The data =

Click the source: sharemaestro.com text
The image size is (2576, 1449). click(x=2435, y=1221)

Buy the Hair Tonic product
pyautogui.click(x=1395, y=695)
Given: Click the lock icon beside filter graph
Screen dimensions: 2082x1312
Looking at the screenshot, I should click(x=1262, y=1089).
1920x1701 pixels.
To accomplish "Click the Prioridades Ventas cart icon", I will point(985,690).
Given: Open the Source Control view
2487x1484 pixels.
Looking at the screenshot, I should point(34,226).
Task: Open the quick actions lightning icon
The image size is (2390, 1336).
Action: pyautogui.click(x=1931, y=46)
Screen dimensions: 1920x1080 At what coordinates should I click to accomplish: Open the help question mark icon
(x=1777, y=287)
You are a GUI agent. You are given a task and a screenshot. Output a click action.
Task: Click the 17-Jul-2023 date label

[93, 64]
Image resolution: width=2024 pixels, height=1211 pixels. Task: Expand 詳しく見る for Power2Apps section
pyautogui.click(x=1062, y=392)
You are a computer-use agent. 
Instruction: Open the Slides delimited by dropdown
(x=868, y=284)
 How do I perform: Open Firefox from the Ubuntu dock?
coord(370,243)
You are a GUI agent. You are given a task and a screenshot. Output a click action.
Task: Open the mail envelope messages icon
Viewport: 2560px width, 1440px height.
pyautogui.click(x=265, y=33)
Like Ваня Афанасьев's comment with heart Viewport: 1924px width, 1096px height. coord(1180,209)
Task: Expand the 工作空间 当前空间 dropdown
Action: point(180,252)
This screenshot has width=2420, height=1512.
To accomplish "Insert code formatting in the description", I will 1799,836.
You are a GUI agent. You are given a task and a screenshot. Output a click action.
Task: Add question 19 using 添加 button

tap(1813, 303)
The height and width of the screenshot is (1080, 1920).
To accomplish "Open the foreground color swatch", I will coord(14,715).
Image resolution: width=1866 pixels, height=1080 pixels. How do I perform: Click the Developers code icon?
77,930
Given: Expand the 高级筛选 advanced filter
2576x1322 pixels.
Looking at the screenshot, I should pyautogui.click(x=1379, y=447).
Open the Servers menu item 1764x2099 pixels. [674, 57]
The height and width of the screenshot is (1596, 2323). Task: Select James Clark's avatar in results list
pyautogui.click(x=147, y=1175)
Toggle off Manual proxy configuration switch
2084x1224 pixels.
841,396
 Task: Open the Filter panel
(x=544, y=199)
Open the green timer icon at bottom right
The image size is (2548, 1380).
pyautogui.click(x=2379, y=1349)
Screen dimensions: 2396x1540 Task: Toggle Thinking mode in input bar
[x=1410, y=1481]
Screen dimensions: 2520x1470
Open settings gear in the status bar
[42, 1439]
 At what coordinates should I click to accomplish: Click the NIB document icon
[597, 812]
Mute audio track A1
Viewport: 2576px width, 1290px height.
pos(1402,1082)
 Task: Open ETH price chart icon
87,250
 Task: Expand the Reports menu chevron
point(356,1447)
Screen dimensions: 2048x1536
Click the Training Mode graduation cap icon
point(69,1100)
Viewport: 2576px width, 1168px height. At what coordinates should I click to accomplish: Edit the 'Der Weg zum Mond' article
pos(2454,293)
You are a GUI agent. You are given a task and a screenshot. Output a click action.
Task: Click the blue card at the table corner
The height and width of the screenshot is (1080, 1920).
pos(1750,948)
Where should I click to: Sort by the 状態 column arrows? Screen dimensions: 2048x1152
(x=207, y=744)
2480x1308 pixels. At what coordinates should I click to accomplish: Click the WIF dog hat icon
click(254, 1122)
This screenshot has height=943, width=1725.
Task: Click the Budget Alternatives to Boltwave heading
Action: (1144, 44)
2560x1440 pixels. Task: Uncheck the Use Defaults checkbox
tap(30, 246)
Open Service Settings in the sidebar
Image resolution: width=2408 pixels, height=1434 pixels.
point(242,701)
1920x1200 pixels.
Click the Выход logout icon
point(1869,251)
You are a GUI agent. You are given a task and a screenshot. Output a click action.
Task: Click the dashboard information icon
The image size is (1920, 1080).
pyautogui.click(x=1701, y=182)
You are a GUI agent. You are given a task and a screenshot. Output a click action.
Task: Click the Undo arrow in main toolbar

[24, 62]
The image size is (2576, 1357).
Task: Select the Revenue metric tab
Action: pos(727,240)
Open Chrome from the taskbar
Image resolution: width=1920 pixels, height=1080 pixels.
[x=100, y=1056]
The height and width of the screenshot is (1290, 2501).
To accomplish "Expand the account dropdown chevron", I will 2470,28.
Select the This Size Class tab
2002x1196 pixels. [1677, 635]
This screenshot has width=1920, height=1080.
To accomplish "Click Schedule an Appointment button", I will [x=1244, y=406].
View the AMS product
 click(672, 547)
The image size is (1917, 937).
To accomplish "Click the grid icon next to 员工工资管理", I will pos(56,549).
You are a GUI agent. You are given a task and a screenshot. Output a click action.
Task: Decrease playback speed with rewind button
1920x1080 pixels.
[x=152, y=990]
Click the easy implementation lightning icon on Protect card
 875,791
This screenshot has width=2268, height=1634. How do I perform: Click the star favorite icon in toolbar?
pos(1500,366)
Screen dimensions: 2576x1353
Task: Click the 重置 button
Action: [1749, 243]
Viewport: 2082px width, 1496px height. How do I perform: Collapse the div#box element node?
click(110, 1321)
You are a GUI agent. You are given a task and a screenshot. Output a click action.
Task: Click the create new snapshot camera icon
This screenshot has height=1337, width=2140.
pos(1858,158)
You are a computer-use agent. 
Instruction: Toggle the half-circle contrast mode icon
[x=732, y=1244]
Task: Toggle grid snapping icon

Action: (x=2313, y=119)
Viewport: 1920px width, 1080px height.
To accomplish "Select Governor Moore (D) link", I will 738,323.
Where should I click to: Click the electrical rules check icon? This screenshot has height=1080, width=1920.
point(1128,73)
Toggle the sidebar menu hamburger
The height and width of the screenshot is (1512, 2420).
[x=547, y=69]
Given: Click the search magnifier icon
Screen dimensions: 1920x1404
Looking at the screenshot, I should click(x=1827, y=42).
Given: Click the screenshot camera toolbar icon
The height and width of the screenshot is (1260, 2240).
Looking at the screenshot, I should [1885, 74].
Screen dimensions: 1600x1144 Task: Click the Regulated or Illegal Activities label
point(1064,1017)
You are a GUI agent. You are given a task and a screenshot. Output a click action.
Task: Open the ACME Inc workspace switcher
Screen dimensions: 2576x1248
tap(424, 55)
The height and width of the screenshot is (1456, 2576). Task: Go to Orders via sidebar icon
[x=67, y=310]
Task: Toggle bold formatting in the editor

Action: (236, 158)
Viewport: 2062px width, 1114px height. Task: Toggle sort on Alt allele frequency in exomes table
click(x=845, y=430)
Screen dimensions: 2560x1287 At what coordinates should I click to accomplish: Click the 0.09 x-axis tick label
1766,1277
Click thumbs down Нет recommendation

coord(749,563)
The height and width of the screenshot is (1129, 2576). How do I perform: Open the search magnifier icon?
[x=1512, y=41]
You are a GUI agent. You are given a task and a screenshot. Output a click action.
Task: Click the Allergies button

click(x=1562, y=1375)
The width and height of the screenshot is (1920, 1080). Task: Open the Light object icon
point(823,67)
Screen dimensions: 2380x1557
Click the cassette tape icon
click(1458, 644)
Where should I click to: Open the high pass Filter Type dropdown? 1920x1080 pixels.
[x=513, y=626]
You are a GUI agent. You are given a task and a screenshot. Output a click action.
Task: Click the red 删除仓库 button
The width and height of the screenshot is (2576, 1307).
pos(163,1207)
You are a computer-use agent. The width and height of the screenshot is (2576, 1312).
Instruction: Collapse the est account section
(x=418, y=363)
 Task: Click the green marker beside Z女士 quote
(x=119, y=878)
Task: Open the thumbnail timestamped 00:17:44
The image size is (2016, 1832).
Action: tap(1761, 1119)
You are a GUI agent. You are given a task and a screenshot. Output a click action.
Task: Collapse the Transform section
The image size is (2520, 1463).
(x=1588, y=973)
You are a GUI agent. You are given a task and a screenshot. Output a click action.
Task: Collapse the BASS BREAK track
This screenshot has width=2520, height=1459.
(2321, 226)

Work instructions = In the data above, each line holding "camera" is to be found and copied.

Problem solution =
Task: Click the create new snapshot camera icon
Given: Click the screenshot camera toolbar icon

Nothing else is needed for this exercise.